• **Directive**:
Can you rewrite the listing below with every "Open" replaced by "Launch" and everything else left unchanged?

• **Data rows**:
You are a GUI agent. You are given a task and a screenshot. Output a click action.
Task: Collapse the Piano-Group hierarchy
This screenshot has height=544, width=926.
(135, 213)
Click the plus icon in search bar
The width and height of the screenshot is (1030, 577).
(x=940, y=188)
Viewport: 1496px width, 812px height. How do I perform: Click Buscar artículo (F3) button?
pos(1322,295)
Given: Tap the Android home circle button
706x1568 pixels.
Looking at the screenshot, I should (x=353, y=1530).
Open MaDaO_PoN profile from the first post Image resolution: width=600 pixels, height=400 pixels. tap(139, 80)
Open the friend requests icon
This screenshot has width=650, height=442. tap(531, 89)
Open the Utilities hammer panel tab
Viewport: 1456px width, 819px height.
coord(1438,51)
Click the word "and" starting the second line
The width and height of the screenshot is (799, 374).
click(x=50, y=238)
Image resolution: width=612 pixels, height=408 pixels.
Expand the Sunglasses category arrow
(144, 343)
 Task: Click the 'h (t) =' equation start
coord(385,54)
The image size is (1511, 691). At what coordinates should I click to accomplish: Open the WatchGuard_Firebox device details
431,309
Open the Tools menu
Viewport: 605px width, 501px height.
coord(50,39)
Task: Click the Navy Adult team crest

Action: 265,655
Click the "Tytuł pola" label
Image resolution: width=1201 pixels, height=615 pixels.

• **The solution**:
You are a GUI agent. You are given a task and a screenshot. Output a click action.
Task: Collapse the Piano-Group hierarchy
This screenshot has height=544, width=926.
(135, 213)
Click the plus icon in search bar
The width and height of the screenshot is (1030, 577).
(x=940, y=188)
Viewport: 1496px width, 812px height. How do I perform: Click Buscar artículo (F3) button?
pos(1322,295)
Given: Tap the Android home circle button
706x1568 pixels.
Looking at the screenshot, I should (x=353, y=1530).
Launch MaDaO_PoN profile from the first post Image resolution: width=600 pixels, height=400 pixels. tap(139, 80)
Launch the friend requests icon
This screenshot has width=650, height=442. tap(531, 89)
Launch the Utilities hammer panel tab
Viewport: 1456px width, 819px height.
coord(1438,51)
Click the word "and" starting the second line
The width and height of the screenshot is (799, 374).
click(x=50, y=238)
Image resolution: width=612 pixels, height=408 pixels.
Expand the Sunglasses category arrow
(144, 343)
 Task: Click the 'h (t) =' equation start
coord(385,54)
The image size is (1511, 691). At what coordinates should I click to accomplish: Launch the WatchGuard_Firebox device details
431,309
Launch the Tools menu
Viewport: 605px width, 501px height.
coord(50,39)
Task: Click the Navy Adult team crest

Action: 265,655
Click the "Tytuł pola" label
Image resolution: width=1201 pixels, height=615 pixels.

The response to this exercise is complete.